A word-for-word copy of the records that follow is needed, with every picture omitted.
BEGIN Supplied records
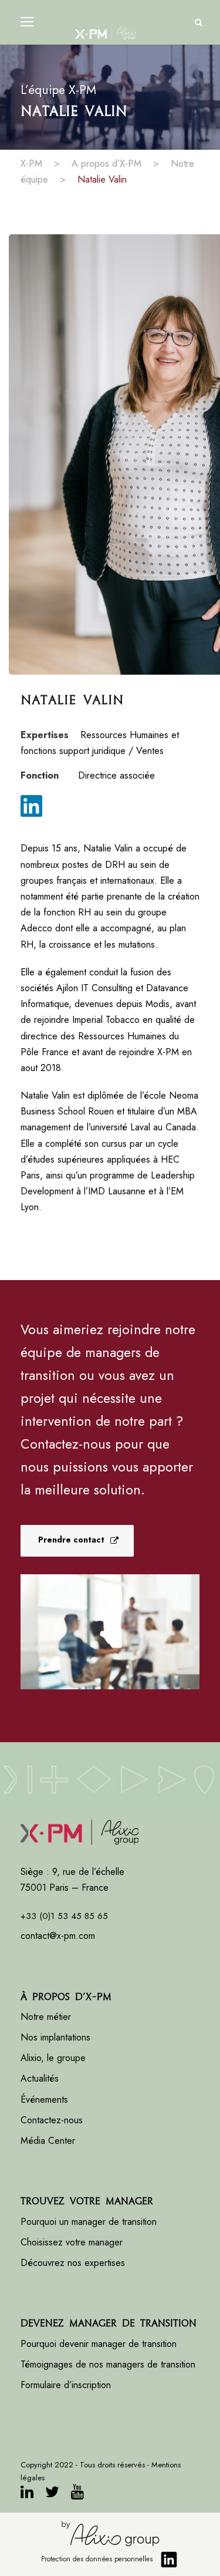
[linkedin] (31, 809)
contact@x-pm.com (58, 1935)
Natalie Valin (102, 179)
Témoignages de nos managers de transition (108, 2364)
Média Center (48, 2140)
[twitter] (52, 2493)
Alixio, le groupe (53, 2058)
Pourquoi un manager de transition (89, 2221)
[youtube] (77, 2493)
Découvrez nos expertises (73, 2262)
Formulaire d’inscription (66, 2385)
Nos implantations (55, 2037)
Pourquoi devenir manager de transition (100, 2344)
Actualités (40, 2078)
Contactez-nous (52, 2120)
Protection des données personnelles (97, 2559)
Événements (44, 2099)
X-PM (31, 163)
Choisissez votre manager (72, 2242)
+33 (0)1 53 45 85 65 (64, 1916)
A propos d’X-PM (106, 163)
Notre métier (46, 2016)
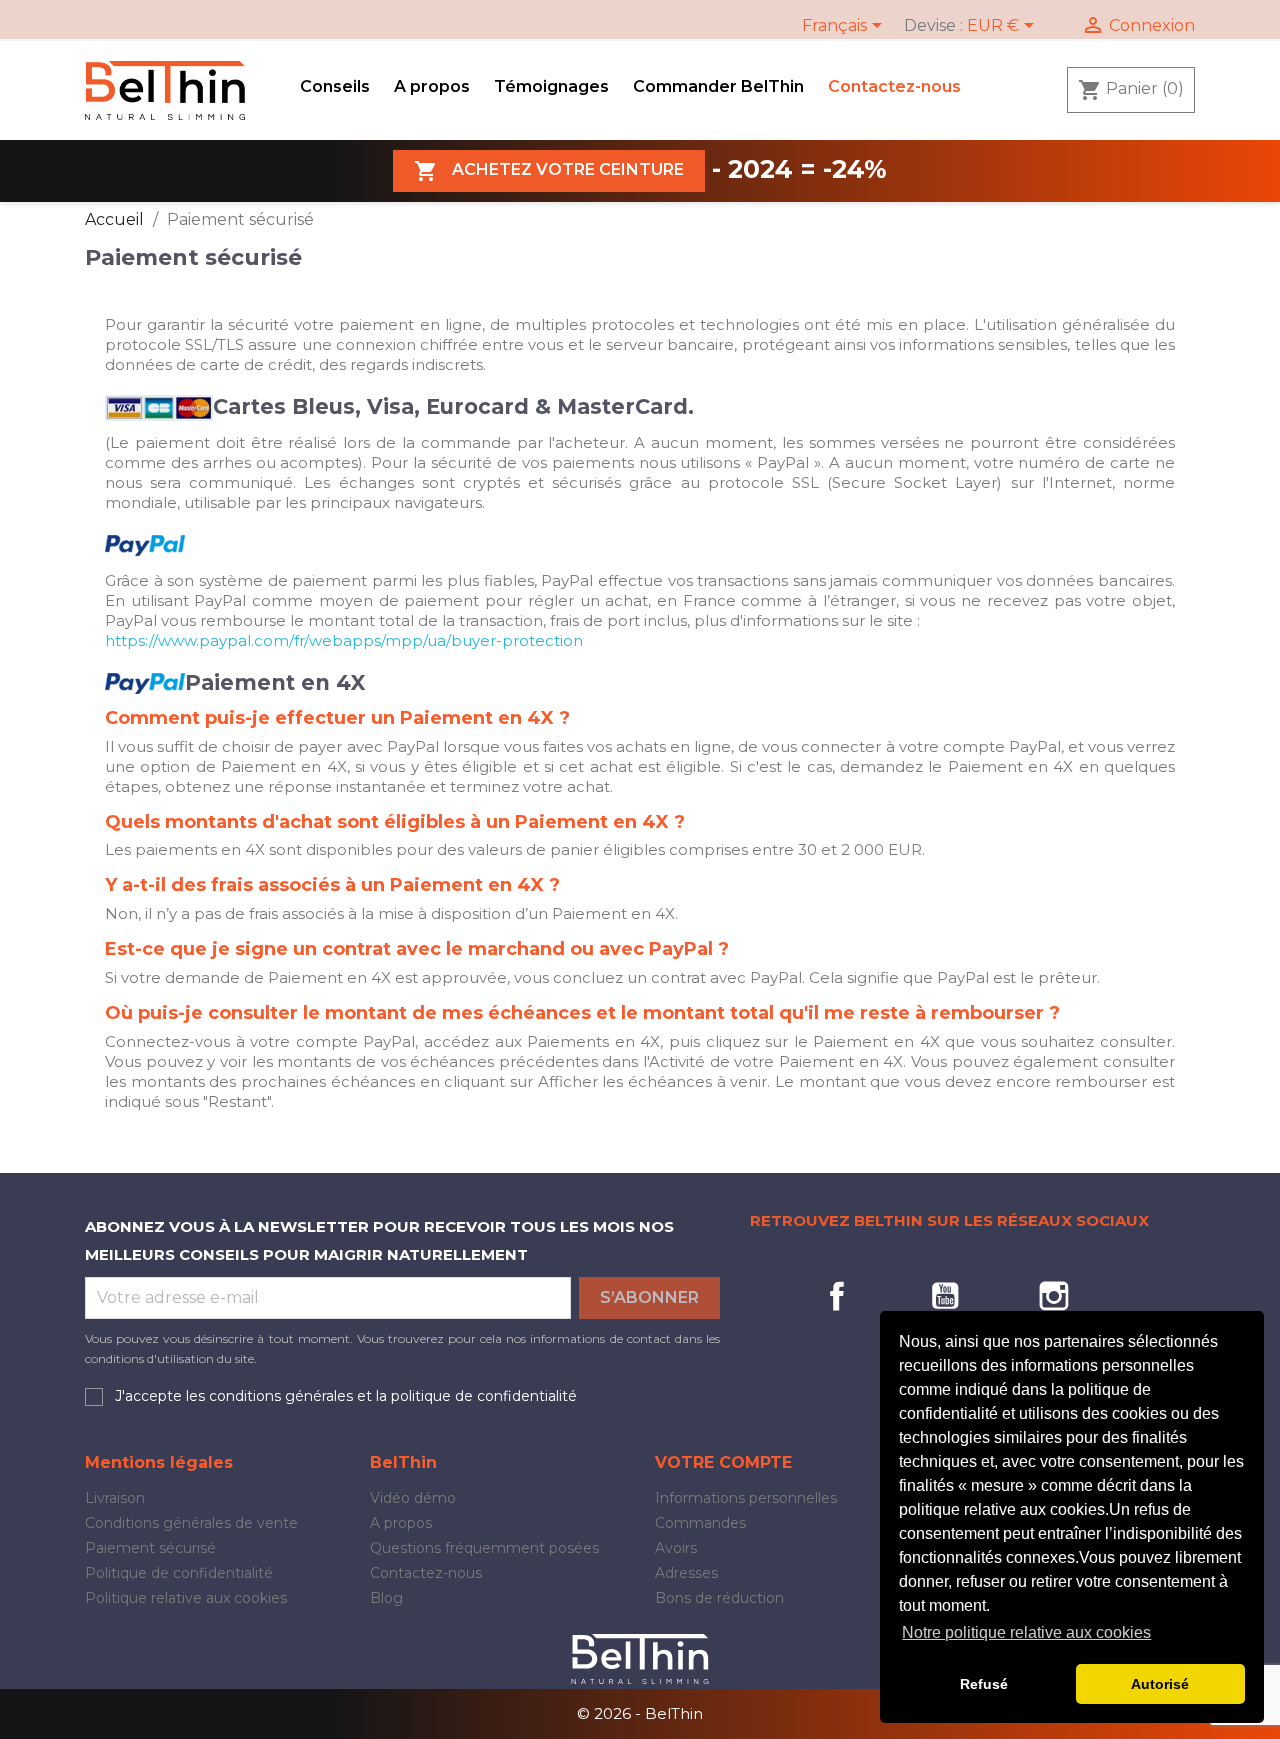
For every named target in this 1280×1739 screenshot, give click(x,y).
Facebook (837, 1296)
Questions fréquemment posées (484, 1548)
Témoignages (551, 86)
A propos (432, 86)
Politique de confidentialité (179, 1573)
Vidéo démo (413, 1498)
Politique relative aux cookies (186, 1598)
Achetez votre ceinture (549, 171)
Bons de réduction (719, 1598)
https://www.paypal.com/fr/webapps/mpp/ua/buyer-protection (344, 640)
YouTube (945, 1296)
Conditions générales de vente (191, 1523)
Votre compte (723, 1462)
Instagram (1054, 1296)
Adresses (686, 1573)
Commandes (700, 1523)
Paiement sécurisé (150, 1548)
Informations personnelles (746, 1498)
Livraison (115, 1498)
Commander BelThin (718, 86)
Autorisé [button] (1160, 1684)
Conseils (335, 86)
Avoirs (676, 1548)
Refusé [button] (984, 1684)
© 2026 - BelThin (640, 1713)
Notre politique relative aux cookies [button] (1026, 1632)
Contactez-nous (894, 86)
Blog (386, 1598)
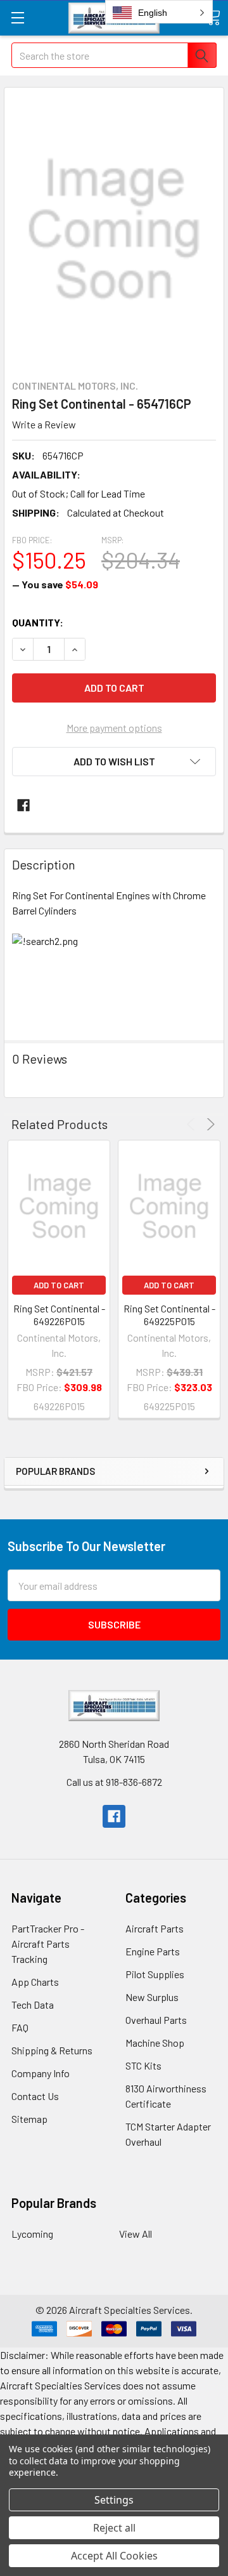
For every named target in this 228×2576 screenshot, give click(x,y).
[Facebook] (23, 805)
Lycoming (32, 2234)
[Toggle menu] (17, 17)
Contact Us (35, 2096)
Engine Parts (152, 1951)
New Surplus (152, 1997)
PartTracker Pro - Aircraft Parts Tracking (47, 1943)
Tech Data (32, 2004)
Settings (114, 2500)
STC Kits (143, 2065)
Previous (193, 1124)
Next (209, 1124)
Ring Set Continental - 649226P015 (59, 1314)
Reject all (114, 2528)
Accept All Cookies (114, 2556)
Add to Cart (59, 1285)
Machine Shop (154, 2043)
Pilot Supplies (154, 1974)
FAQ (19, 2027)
END Supplied records
• **Solution to this exercise**
[linkedin] (31, 809)
contact@x-pm.com (58, 1935)
Natalie Valin (102, 179)
Témoignages de nos managers de transition (108, 2364)
Média Center (48, 2140)
[twitter] (52, 2493)
Alixio, le groupe (53, 2058)
Pourquoi un manager de transition (89, 2221)
[youtube] (77, 2493)
Découvrez nos expertises (73, 2262)
Formulaire d’inscription (66, 2385)
Nos implantations (55, 2037)
Pourquoi devenir manager de transition (100, 2344)
Actualités (40, 2078)
Contactez-nous (52, 2120)
Protection des données personnelles (97, 2559)
Événements (44, 2099)
X-PM (31, 163)
Choisissez votre manager (72, 2242)
+33 (0)1 53 45 85 65 (64, 1916)
A propos d’X-PM (106, 163)
Notre métier (46, 2016)
For every named target in this 1280×1739 screenshot, give click(x,y).
Facebook (837, 1296)
Questions fréquemment posées (484, 1548)
Témoignages (551, 86)
A propos (432, 86)
Politique de confidentialité (179, 1573)
Vidéo démo (413, 1498)
Politique relative aux cookies (186, 1598)
Achetez votre ceinture (549, 171)
Bons de réduction (719, 1598)
https://www.paypal.com/fr/webapps/mpp/ua/buyer-protection (344, 640)
YouTube (945, 1296)
Conditions générales de vente (191, 1523)
Votre compte (723, 1462)
Instagram (1054, 1296)
Adresses (686, 1573)
Commandes (700, 1523)
Paiement sécurisé (150, 1548)
Informations personnelles (746, 1498)
Livraison (115, 1498)
Commander BelThin (718, 86)
Autorisé [button] (1160, 1684)
Conseils (335, 86)
Avoirs (676, 1548)
Refusé [button] (984, 1684)
© 2026 - BelThin (640, 1713)
Notre politique relative aux cookies [button] (1026, 1632)
Contactez-nous (894, 86)
Blog (386, 1598)
For every named target in this 228×2576 screenshot, give click(x,y).
[Facebook] (23, 805)
Lycoming (32, 2234)
[Toggle menu] (17, 17)
Contact Us (35, 2096)
Engine Parts (152, 1951)
New Surplus (152, 1997)
PartTracker Pro - Aircraft Parts Tracking (47, 1943)
Tech Data (32, 2004)
Settings (114, 2500)
STC Kits (143, 2065)
Previous (193, 1124)
Next (209, 1124)
Ring Set Continental - 649226P015 (59, 1314)
Reject all (114, 2528)
Accept All Cookies (114, 2556)
Add to Cart (59, 1285)
Machine Shop (154, 2043)
Pilot Supplies (154, 1974)
FAQ (19, 2027)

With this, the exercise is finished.